It continues to amaze me how controversial and provocative a topic raw milk is. Every few weeks, it seems, more media outlets are writing and broadcasting about it. In media lingo, raw milk “has legs.”

Most recently, a Washington, DC, NPR station promoted a debate between Sally Fallon of the Weston A. Price Foundation, and Bill Marler, the product liability lawyer. The two debaters threw brickbats at each other, including not a few exaggerations and half-truths.

For instance, they traded jabs about the illness outbreak affecting six children attributed to Organic Pastures Dairy Co. five years ago, in 2006. Fallon continued to say, as she has on a number of occasions, that the two children who became most seriously ill had eaten spinach (the outbreak occurred in the midst of an outbreak of illness from raw spinach) even though the genetic imprint of the E.coli 0157:H7 isolated from several of the children was different from that of the spinach oubreak. I’m not sure why she dwells on that particular inaccuracy, which upsets the families involved no end.

And Marler? He argued as if it’s a simple fact of law that the Amish farmer Daniel Allgyer (the target of a U.S. Food and Drug Administration suit last April seeking a permanent injunction against the shipping of his milk to Maryland) was guilty of “the sale of raw milk across state lines, which is illegal and has been since the late ’80s…” Never mind that the private distribution that occurred wasn’t necessarily “interstate commerce,” and hasn’t been decided by a court–details, details.

And he repeated his cute little quarter-truth about “the reality of the science that raw milk, you know, is a product because of the location of the cow’s teets to the cow’s anus, the likelihood of getting it contaminated is high…”, ignoring the reality that most dairies use automated milking machines that prevent milk from ever coming close “to the cow’s anus,” and that the likelihood of contamination is in fact quite low.

But debates about raw milk attract consumers, and get them riled up. Just look at the comments following the Fallon-Marler debate. (Yes, I’m part of this media obsession, though like to think I’m different because I’m not partaking on a one-shot or sometime basis.)
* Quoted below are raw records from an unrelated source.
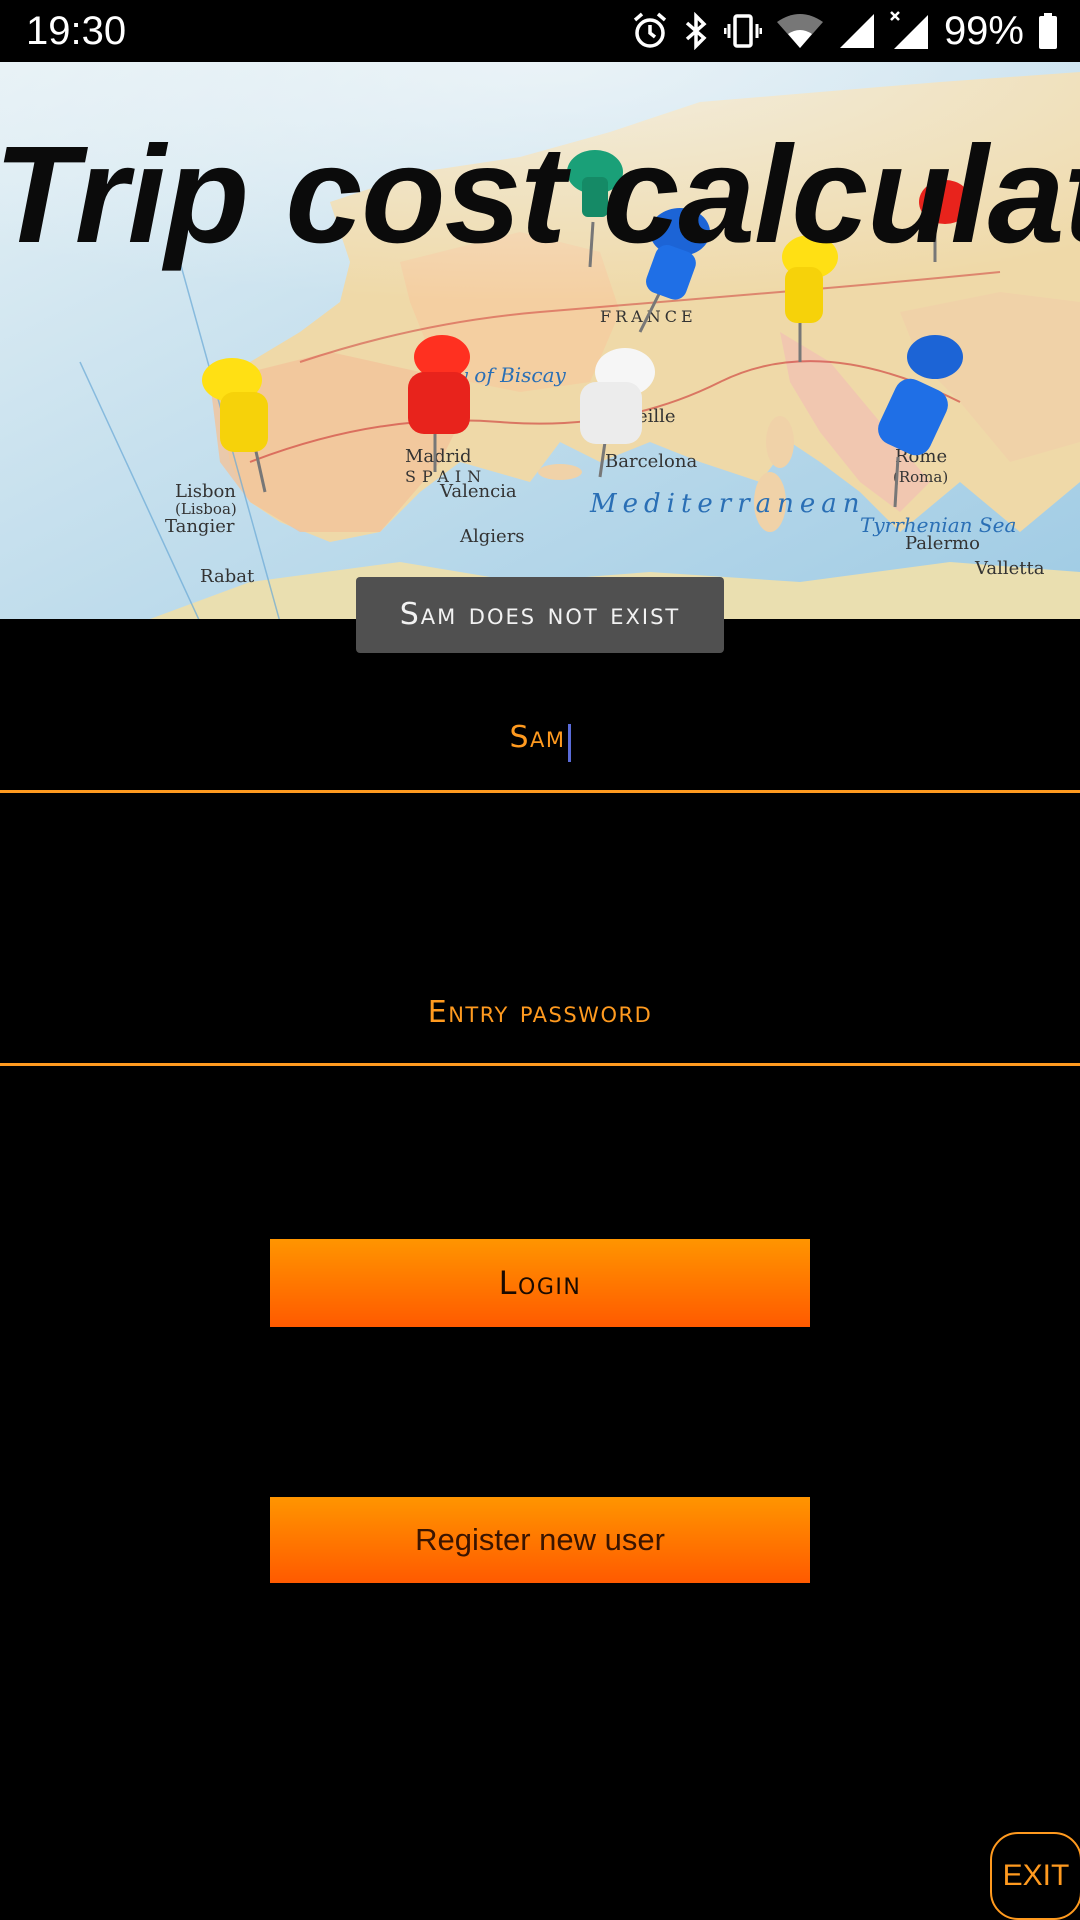  I want to click on svg-text: (Roma), so click(920, 477).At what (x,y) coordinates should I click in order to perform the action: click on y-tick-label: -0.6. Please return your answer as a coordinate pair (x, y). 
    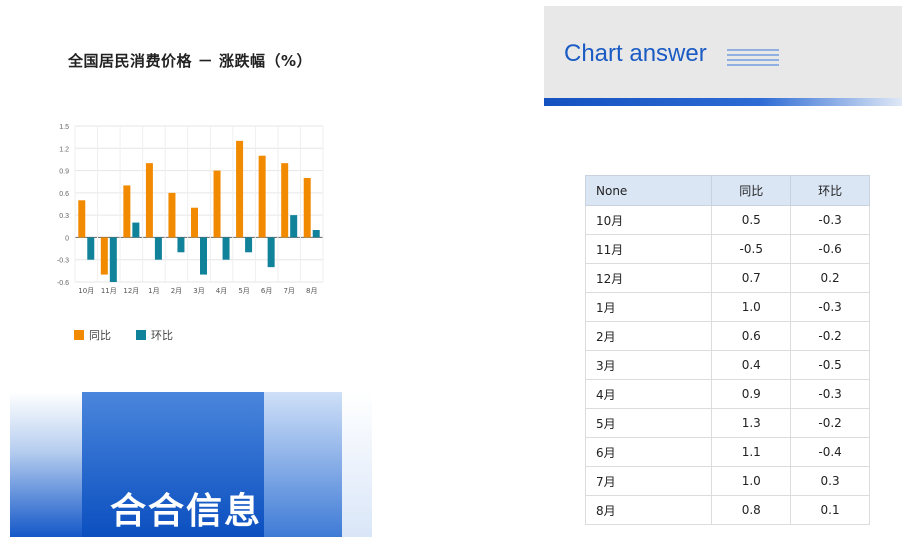
    Looking at the image, I should click on (63, 284).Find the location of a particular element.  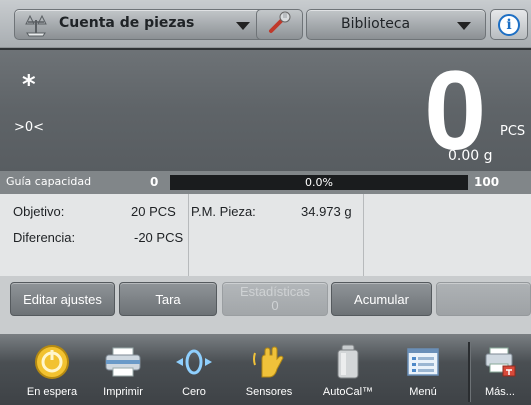

apw-value: 34.973 g is located at coordinates (326, 212). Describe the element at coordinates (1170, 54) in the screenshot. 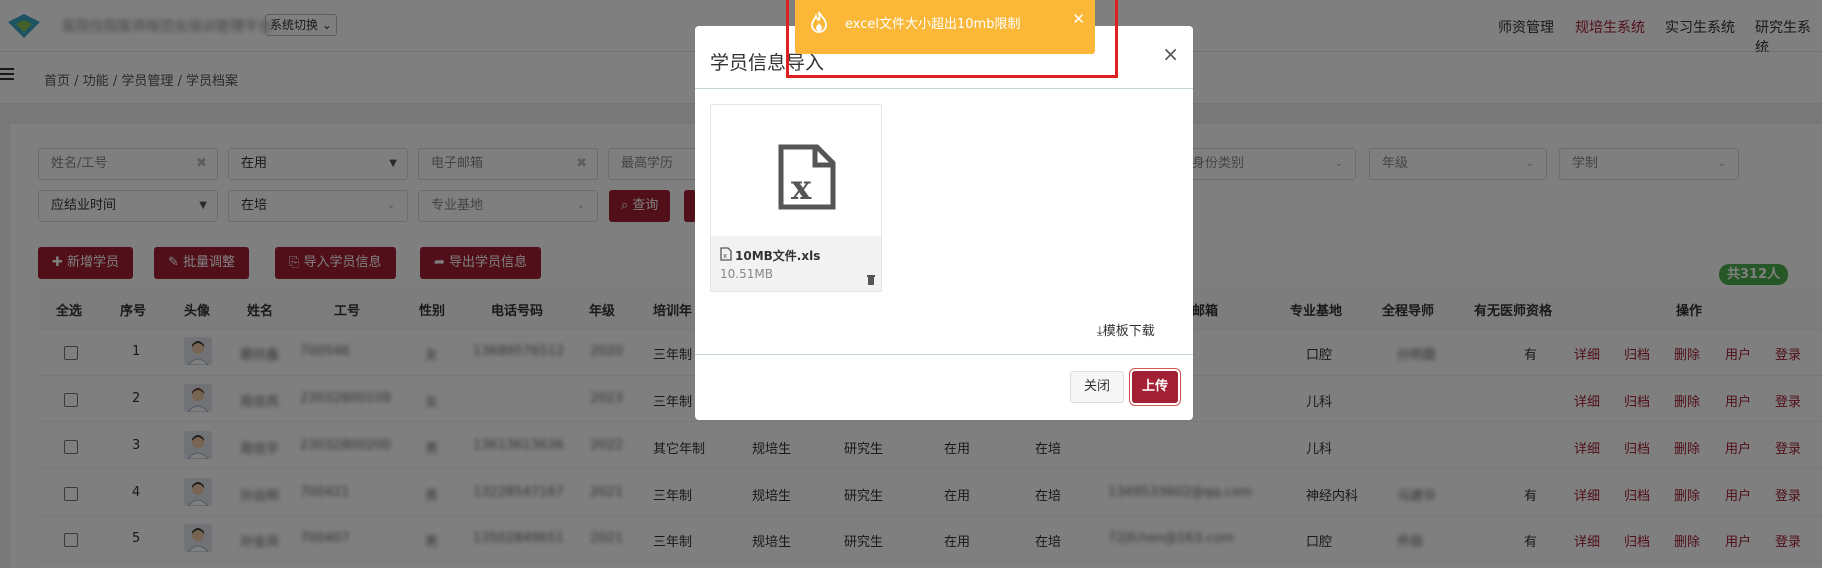

I see `close-icon: ×` at that location.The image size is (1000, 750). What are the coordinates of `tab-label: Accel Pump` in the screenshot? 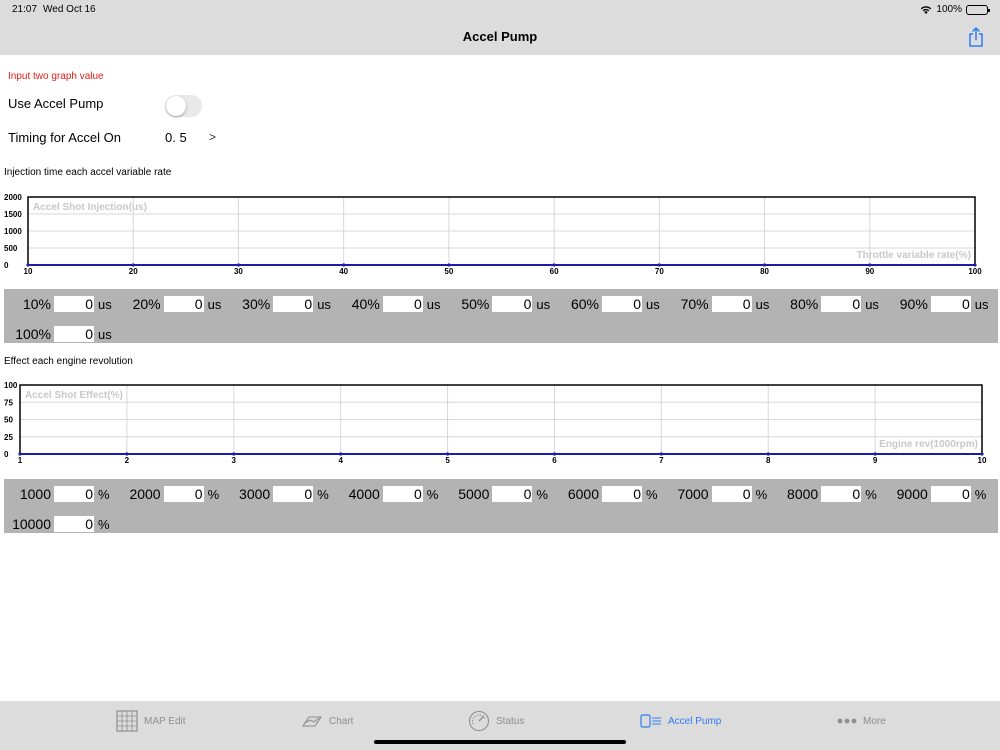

The anti-raw milk Web site Real Raw Milk Facts has just come out with documentation of its success in attracting visitors, in an academic “poster” being presented at a conference next week.

The media competitiveness is rubbing off on lawyers, more of whom are angling for business representing individuals allegedly sickened by raw milk. Ron Simon (“My Food Poisoning Lawyer”), has been bragging about his new client in Texas*, growing out of allegedly contaminated raw milk there a few months back.

Link here to Simon’s post: http://www.myfoodpoisoninglawyer.com/2011/07/simon-luke-pursues-raw-milk-salmonella-claims-against-lavon-farms

And as I reported last week, a Minneapolis law firm is handling a case involving Michael Hartmann, the Minnesota farmer being blamed for selling raw milk tainted with E.coli 0157:H7.

Certainly a big part of the reason raw milk is such a provocative discussion topic is that the public health people have used it to deflect attention from truly serious public health problems that the professionals seem unwilling or unable to deal with. As the discussion following my previous post makes clear, there is much disagreement in the scientific community about how campylobacter acts as a food pathogen.

Several of the links highlight the issue. One scientific publication says campylobacter can’t survive with oxygen, yet adapts by creating a biofilm.

Another says it survives in meat by attaching to pseudomomas. And there is much disagreement about how long it survives in any event.

Yet the public health community acts as if it knows everything it needs to know, as if it has ownership of “truth.” Never mind that it can’t figure out a to keep campylobacter (and salmonella) out of two-thirds of our chicken supply. Do public health officials worry about that? No, they just ignore it, and the many thousands of illnesses a year that result, and obsess instead about raw milk.